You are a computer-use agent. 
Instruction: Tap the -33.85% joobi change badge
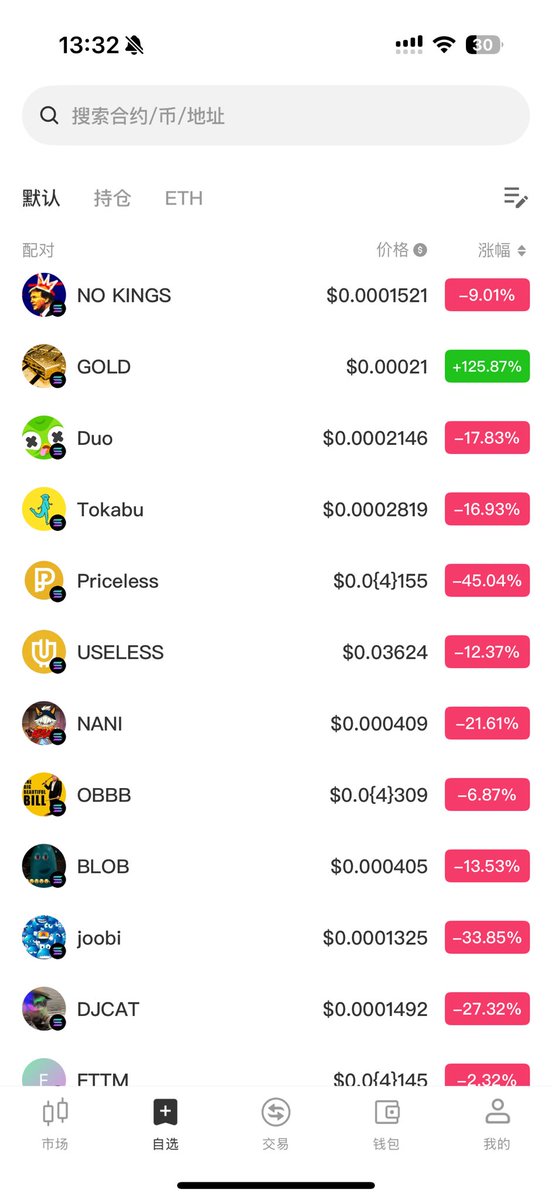click(487, 938)
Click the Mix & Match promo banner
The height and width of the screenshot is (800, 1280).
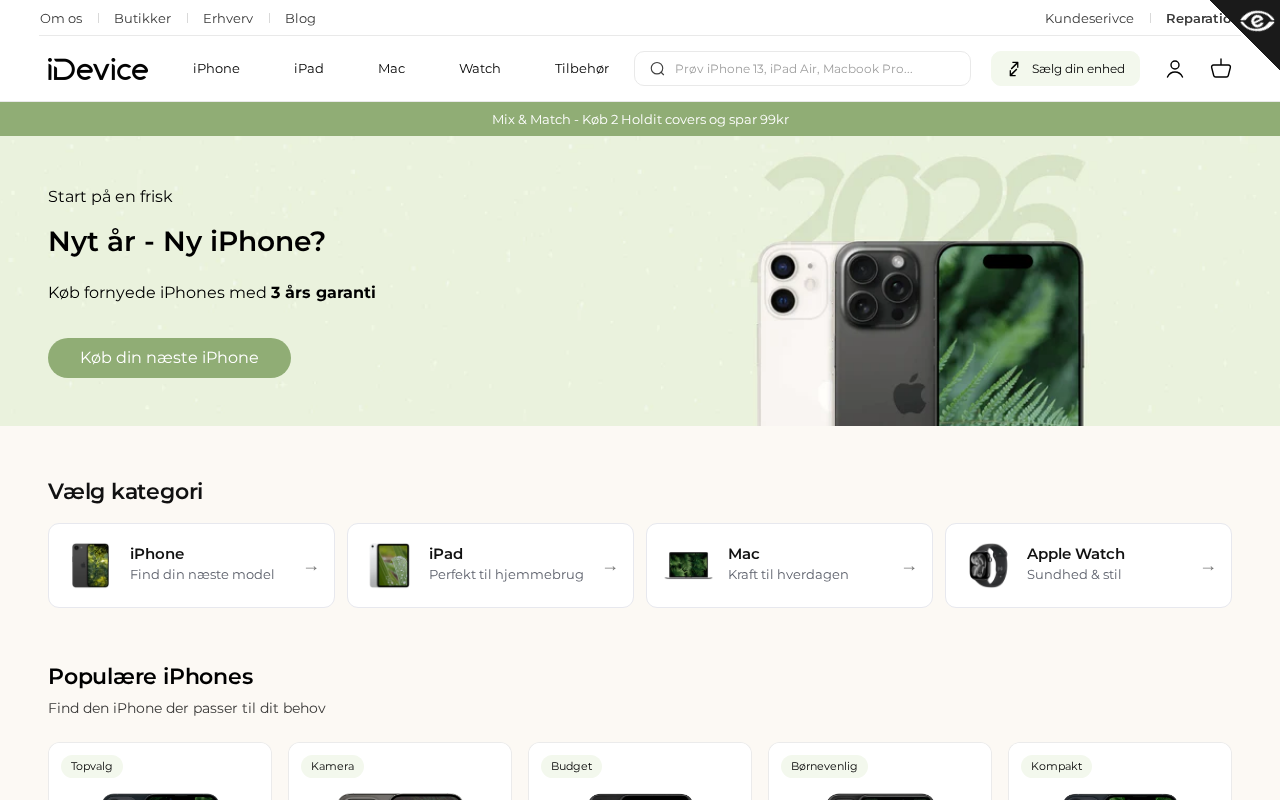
____________________
WORK ITEM: Word for word, restate the lines from the line containing "Instruction: Tap the" through the end of the data, including the first and last of them. Pictures stay out.

YOUR RESPONSE:
Instruction: Tap the -33.85% joobi change badge
click(487, 938)
Click the Mix & Match promo banner
The height and width of the screenshot is (800, 1280).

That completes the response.